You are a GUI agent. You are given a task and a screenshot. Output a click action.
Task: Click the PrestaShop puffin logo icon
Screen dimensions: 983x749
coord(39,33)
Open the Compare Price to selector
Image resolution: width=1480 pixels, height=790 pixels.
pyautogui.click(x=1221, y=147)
-=-=-
### What the task requires
Retype every one of the rows above with no changes.

### Solved exercise
You are a GUI agent. You are given a task and a screenshot. Output a click action.
Task: Click the PrestaShop puffin logo icon
Screen dimensions: 983x749
coord(39,33)
Open the Compare Price to selector
Image resolution: width=1480 pixels, height=790 pixels.
pyautogui.click(x=1221, y=147)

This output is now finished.